I suspect Italy will have some kind of plan on Monday, as Mario Monti (who defused the ECB situation) is putting together a team of non-politicians to get the job done.

It's hard not to believe the US will have to come to the rescue in some shape or form in Europe, although considering we can't put out our own fires, how could we help anyone else? Why would we help anyone else? On those videos (a few still do live presentations) on airplanes they always say when the oxygen mask drops down to do yours first then, help those around you. Of course the mindset that we are all citizens of the world could prevail at the White House, although leading from the sidelines is the modus operandi that probably continues.

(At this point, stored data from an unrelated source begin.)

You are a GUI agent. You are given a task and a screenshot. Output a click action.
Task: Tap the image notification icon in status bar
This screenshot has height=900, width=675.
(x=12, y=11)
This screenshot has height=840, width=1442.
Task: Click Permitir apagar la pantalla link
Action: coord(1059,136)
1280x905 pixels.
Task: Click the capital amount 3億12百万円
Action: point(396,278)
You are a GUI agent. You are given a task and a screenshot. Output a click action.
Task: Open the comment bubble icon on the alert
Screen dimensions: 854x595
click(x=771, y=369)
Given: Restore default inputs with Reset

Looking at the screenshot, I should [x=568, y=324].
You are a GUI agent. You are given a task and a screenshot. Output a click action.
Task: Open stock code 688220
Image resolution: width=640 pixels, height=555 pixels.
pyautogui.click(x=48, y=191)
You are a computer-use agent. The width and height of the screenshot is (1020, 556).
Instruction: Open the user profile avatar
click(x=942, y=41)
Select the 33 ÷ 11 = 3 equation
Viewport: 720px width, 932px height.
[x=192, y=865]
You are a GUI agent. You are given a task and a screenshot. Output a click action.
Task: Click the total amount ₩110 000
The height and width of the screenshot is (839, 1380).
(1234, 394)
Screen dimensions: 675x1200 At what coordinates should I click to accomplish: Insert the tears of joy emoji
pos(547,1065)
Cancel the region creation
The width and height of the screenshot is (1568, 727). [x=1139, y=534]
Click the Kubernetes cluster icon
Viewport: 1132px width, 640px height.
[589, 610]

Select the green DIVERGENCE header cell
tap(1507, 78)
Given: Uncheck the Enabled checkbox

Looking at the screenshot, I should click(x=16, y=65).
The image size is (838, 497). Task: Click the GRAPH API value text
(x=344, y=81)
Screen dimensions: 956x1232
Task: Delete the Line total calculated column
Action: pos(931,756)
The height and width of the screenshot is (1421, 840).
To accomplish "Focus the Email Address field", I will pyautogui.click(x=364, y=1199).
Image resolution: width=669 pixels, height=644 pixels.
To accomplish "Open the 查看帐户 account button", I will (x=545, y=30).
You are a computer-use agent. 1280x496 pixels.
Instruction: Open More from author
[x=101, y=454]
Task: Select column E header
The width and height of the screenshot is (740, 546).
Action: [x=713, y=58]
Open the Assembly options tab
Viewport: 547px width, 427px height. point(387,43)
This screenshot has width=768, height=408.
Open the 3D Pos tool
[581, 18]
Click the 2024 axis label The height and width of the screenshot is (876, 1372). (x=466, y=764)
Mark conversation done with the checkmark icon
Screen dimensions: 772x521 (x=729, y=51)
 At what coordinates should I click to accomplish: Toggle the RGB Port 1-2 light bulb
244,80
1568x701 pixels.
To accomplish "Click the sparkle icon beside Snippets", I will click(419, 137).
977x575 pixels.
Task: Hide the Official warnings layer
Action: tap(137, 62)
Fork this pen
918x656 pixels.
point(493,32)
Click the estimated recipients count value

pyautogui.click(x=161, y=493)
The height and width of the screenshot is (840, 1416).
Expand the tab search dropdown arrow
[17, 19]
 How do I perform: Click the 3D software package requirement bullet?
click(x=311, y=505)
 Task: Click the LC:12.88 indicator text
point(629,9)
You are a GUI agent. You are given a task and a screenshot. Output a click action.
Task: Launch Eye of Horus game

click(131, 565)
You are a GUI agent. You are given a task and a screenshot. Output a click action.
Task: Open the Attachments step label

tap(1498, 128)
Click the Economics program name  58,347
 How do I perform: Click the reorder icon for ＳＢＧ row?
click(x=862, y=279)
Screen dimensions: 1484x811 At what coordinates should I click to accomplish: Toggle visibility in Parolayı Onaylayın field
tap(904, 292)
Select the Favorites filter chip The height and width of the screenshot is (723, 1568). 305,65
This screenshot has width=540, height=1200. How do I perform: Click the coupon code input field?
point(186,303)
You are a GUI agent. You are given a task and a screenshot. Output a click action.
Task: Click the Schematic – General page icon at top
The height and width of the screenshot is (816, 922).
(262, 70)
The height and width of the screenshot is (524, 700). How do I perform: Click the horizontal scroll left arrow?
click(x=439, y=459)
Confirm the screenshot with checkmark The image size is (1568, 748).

I still think the selling is exaggerated and masks great individual opportunities, but this market turmoil can change fundamentals at some point.

Google Is Out

Google is giving up on its alternative energy dreams. I think Google was involved in alternative energy in part to shore up the administrations push and add private sector legitimacy. But it was really odd to see this company plow money into solar panel companies (one of their big plays lost out on a giant contract in September), although tax breaks and fending off criticism probably made it economically smart. Google sucks up more energy than most other companies and some countries in the world.

Google has also thrown in the towel on finding an energy source that would be cheaper than coal. This isn't stopping the EPA from running amok.

EPA is in

You've heard about the EPA running amok, and soon people in twenty-seven states will actually get a chance to feel the wrath of this agency, which is wielding the Supreme Court interpretation on the Clean Air Act like Thor wielding his hammer. Get ready for two new rules in the war against coal that will cost America jobs and money.

According to some opponents Utility MACT, which requires the removal of mercury and other toxics, could cost the country 1.4 million jobs over the next eight years.

Then there's the Cross-State Air Pollution rules that call for retrofitting coal plants for greater protection from sulfur dioxide and nitrogen oxide. Forcing rapid retrofitting will send the average electricity bill up 11.5%, but for some customers as much as 25%.

These draconian actions are being taken under the guise of a medical emergency. Countering the contention by a coal industry trade group that the two new rules will cost coal-fired power plants $180.0 billion, and the EPA says it would rise up to $290.0 billion in annual health and welfare benefits (who needs a new healthcare law with numbers like that?) in 2014. These lofty numbers are all assumptions that include prevention of 36,000 premature deaths, 26,000 hospital and emergency room visits and 240,000 cases of aggravated asthma. With numbers like that $180.0 billion seems petty.

The thing is that the numbers from the industry are hard and fast, not the wild assumptions used to cover the fact this administration hates coal, gasoline, and even natural gas. In an interview Barack Obama said, "under my plan of cap and trade electricity rates would necessarily skyrocket" http://www.youtube.com/watch?v=HlTxGHn4sH4.

And later that year Joe Biden said there would be no coal-fired power plants in America, only in China http://www.youtube.com/watch?v=iJ55UzAsp6M.

The thing is that utility companies are okay with cleaning up their act as this is something they've been doing for years, but the rollout of these rules is too draconian.

Today's Session

It's a half day and equity futures have rebounded, but it will be hard to see an up session. I wouldn't force the issue, but make sure you have some cash. Our Portfolio Approach report has asked for 16% for a few weeks.

There will be no afternoon Hotline. Have a great weekend.